Question

A thin semi-circular ring of radius $r$ has a positive charge $q$ distributed uniformly over it. The net field $\vec{E}$ at the centre $O$ is

• A. $\frac{q}{4\,\pi^{2}\,\varepsilon_{0}\,r^{2}} \hat{j}$
• B. $-\frac{q}{4\,\pi^{2}\,\varepsilon_{0}\,r^{2}} \hat{j}$
• C. $-\frac{q}{2\,\pi^{2}\,\varepsilon_{0}\,r^{2}} \hat{j}$
• D. $\frac{q}{2\,\pi^{2}\,\varepsilon_{0}\,r^{2}} \hat{j}$

Answer 1

Answer: (C)

$-\frac{q}{2\,\pi^{2}\,\varepsilon_{0}\,r^{2}} \hat{j}$

Answer 2

Linear charge density $\lambda = \left(\frac{q}{\pi r}\right)$ $E = \int dE\,sin\,\theta \left(-\hat{j}\right) =\int \frac{K.dq}{r^{2}}sin\,\theta \left(-\hat{j}\right)$ $E = \frac{K}{r^{2}}\int\frac{qr}{\pi r} d\theta\,sin\,\theta \left(-\hat{j}\right)$ $= \frac{K}{r^{2}} \frac{q}{\pi } \int\limits^{\pi}_{0} \,sin\,\theta \left(-\hat{j}\right)$ $= \frac{q}{2\,\pi^{2}\,\varepsilon_{0}\,r^{2}} \left(-\hat{j}\right)$

Mathematically, the electrostatic force per unit charge exerted on a tiny unit positive charge at that place in space defines an electric field as a vector field. E=F/q is the formula for the electric field. Where

E = Intensity of the electric field generated by a point charge

test charge = q

F is the force that the test charge feels as a result of the point charge.

Think about two 'point' charges Q and q that are positioned in a system r distance apart. According to Coulomb's Law, which is provided by, the charge Q exerts a force on the charge q.

F = 1/4πɛ0 x Qq/r2

Now, E = F/q so, E = 1/4πɛ0 x Q/r2

Using the previous equation,

It follows that the Force F becomes equal to the Electric Field E produced by the charge Q itself if the magnitude of Q is taken to be unity, or 1.

Therefore, the force that a unit positive charge would encounter if it were put at that position may be represented as the Electric Field E caused by a charge Q at that point.

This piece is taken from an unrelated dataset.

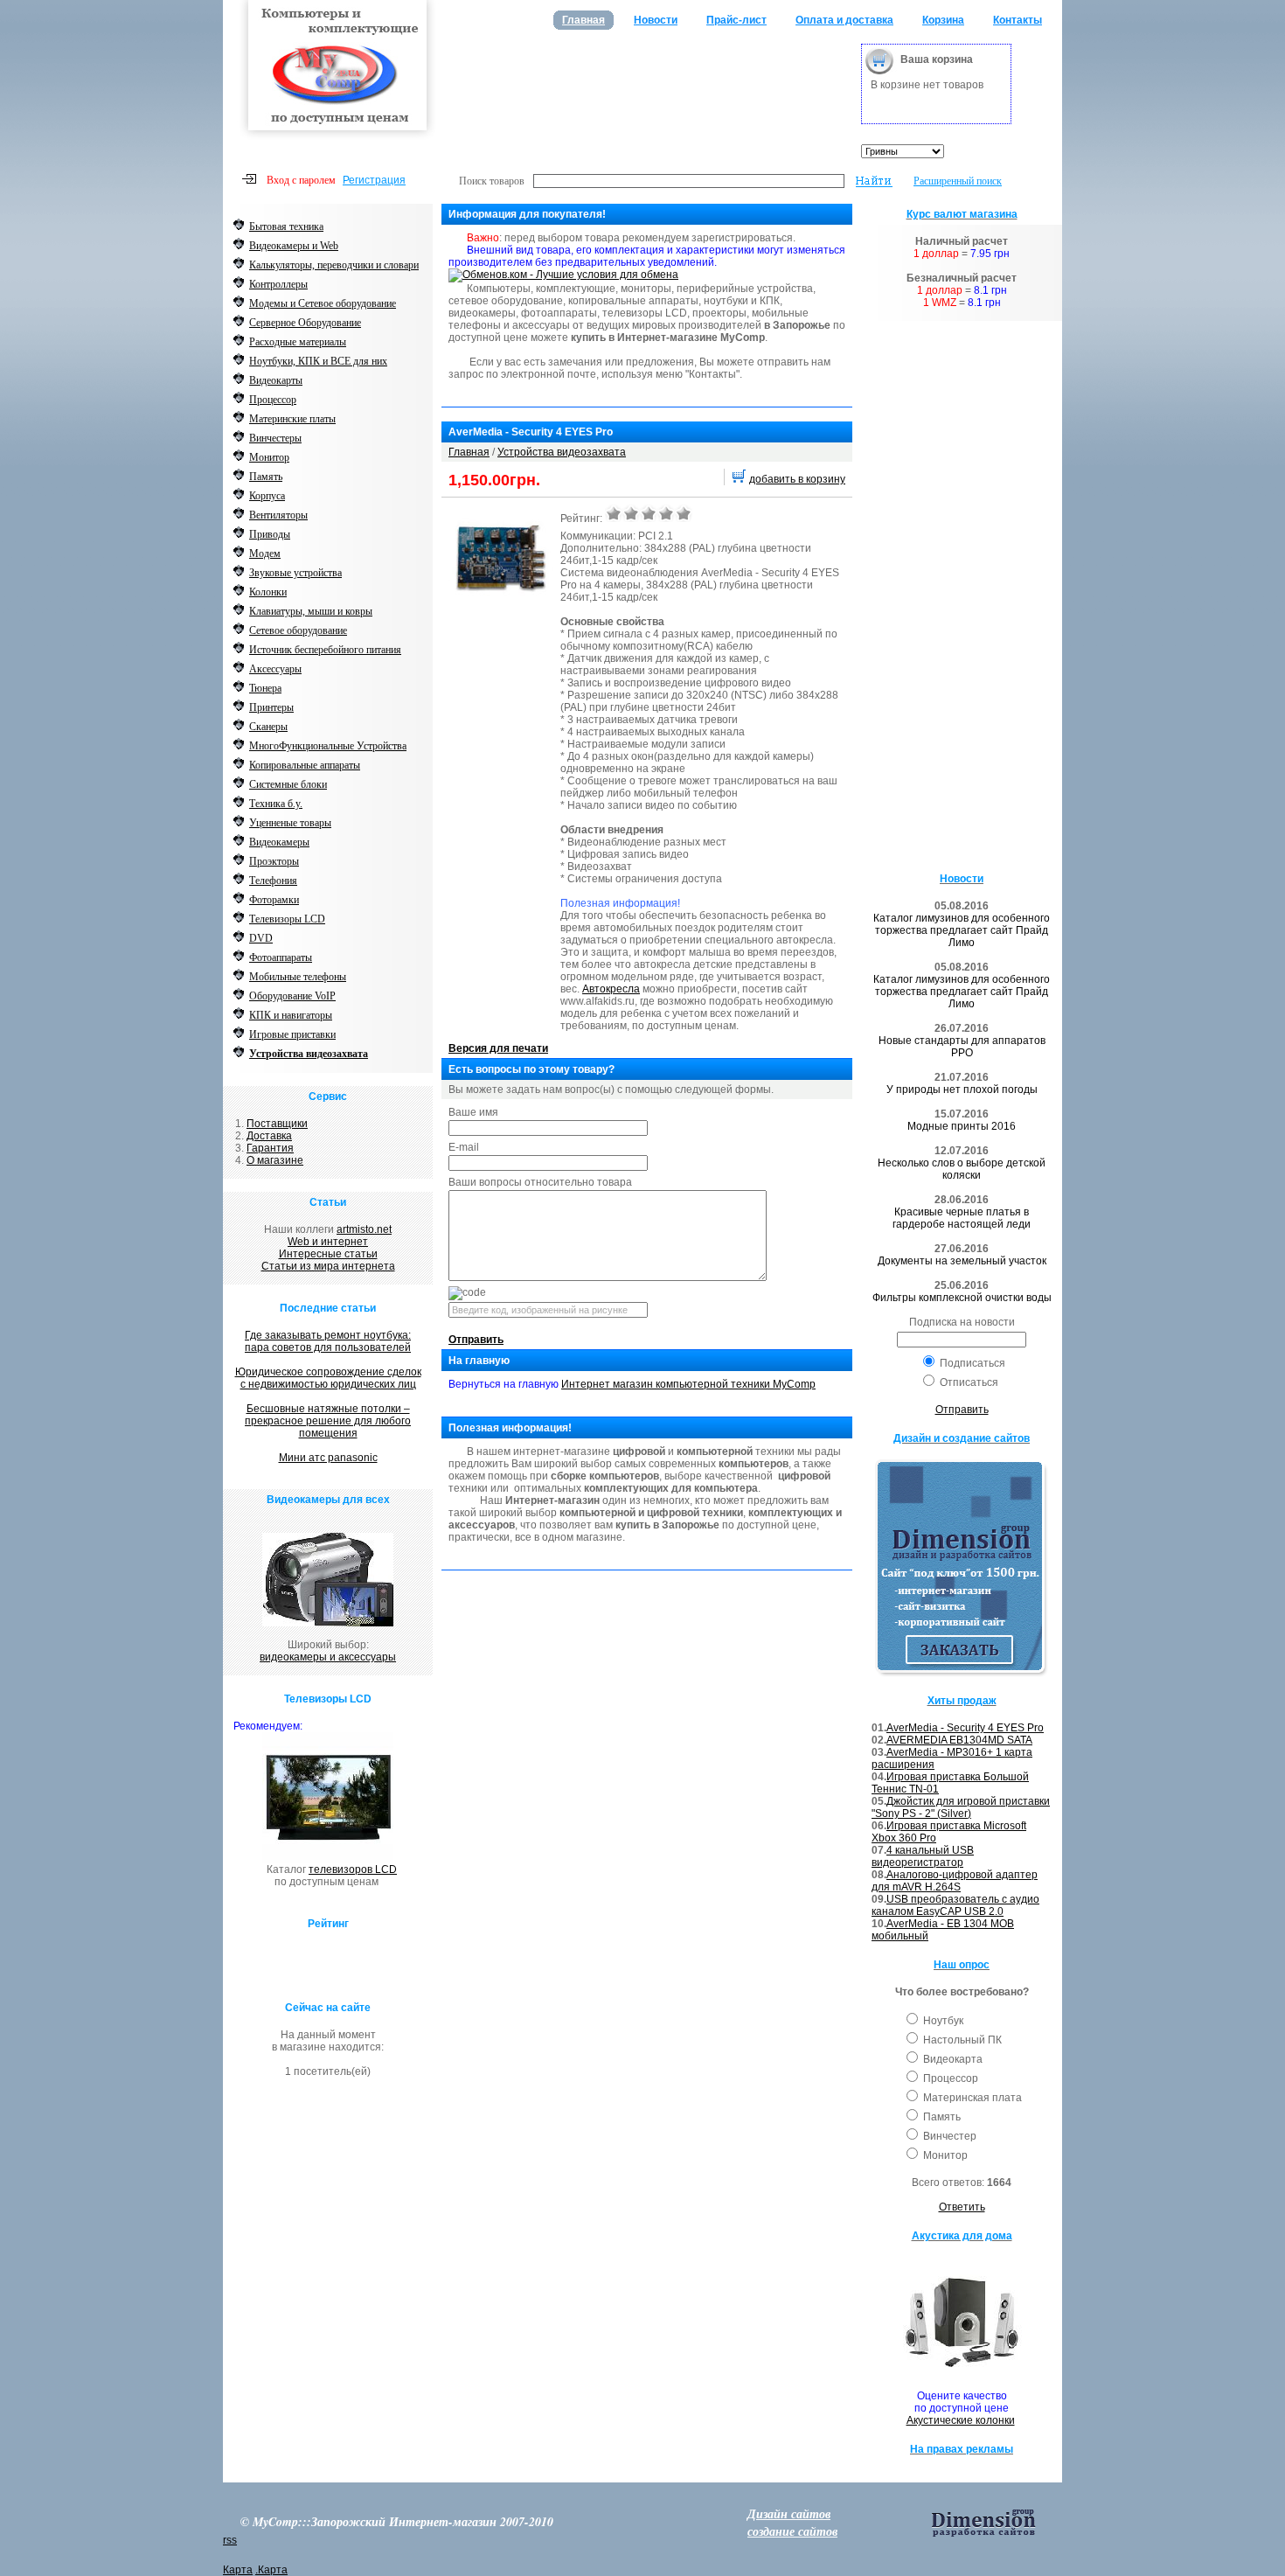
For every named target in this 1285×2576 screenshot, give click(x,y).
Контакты (1017, 20)
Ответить (962, 2207)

Here, Q is referred to as the source charge, and any additional charges q positioned nearby to assess the effects of the source are referred to as test charges.

The SI unit for electric field intensity is the Newton per Coulomb (NC-1).

The electric field's dimensional formula is [MLT-3A-1].